→ Data section
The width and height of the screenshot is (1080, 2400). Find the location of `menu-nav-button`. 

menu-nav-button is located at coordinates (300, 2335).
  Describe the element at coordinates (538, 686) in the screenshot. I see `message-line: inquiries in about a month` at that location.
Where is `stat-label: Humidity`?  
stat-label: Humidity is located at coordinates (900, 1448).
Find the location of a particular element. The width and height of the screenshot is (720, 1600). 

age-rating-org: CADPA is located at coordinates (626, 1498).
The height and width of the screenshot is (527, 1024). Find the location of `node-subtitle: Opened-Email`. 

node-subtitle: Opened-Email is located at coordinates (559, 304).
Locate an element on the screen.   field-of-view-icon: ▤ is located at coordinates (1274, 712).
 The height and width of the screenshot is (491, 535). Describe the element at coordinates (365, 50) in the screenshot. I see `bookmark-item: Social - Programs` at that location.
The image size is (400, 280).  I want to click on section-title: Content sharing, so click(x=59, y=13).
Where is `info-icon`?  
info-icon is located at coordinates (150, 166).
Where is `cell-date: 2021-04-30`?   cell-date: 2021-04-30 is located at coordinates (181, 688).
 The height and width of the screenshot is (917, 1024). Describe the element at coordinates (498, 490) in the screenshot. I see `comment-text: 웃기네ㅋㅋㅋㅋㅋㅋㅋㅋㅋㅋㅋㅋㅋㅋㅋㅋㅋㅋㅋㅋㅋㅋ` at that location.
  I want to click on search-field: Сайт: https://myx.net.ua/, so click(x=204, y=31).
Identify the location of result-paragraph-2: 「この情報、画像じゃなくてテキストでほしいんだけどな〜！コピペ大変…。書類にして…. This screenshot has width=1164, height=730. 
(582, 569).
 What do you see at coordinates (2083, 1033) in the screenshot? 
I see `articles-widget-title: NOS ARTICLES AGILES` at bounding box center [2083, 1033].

→ What is required
Revise the lines above by changing "Where is" to "Where's" everywhere it occurs, leaving everything else as it is.

→ Output for this exercise
The width and height of the screenshot is (1080, 2400). Find the location of `menu-nav-button`. 

menu-nav-button is located at coordinates (300, 2335).
  Describe the element at coordinates (538, 686) in the screenshot. I see `message-line: inquiries in about a month` at that location.
Where's `stat-label: Humidity`?  
stat-label: Humidity is located at coordinates (900, 1448).
Find the location of a particular element. The width and height of the screenshot is (720, 1600). 

age-rating-org: CADPA is located at coordinates (626, 1498).
The height and width of the screenshot is (527, 1024). Find the location of `node-subtitle: Opened-Email`. 

node-subtitle: Opened-Email is located at coordinates (559, 304).
Locate an element on the screen.   field-of-view-icon: ▤ is located at coordinates (1274, 712).
 The height and width of the screenshot is (491, 535). Describe the element at coordinates (365, 50) in the screenshot. I see `bookmark-item: Social - Programs` at that location.
The image size is (400, 280).  I want to click on section-title: Content sharing, so click(x=59, y=13).
Where's `info-icon`?  
info-icon is located at coordinates (150, 166).
Where's `cell-date: 2021-04-30`?   cell-date: 2021-04-30 is located at coordinates (181, 688).
 The height and width of the screenshot is (917, 1024). Describe the element at coordinates (498, 490) in the screenshot. I see `comment-text: 웃기네ㅋㅋㅋㅋㅋㅋㅋㅋㅋㅋㅋㅋㅋㅋㅋㅋㅋㅋㅋㅋㅋㅋ` at that location.
  I want to click on search-field: Сайт: https://myx.net.ua/, so click(x=204, y=31).
Identify the location of result-paragraph-2: 「この情報、画像じゃなくてテキストでほしいんだけどな〜！コピペ大変…。書類にして…. This screenshot has width=1164, height=730. 
(582, 569).
 What do you see at coordinates (2083, 1033) in the screenshot? 
I see `articles-widget-title: NOS ARTICLES AGILES` at bounding box center [2083, 1033].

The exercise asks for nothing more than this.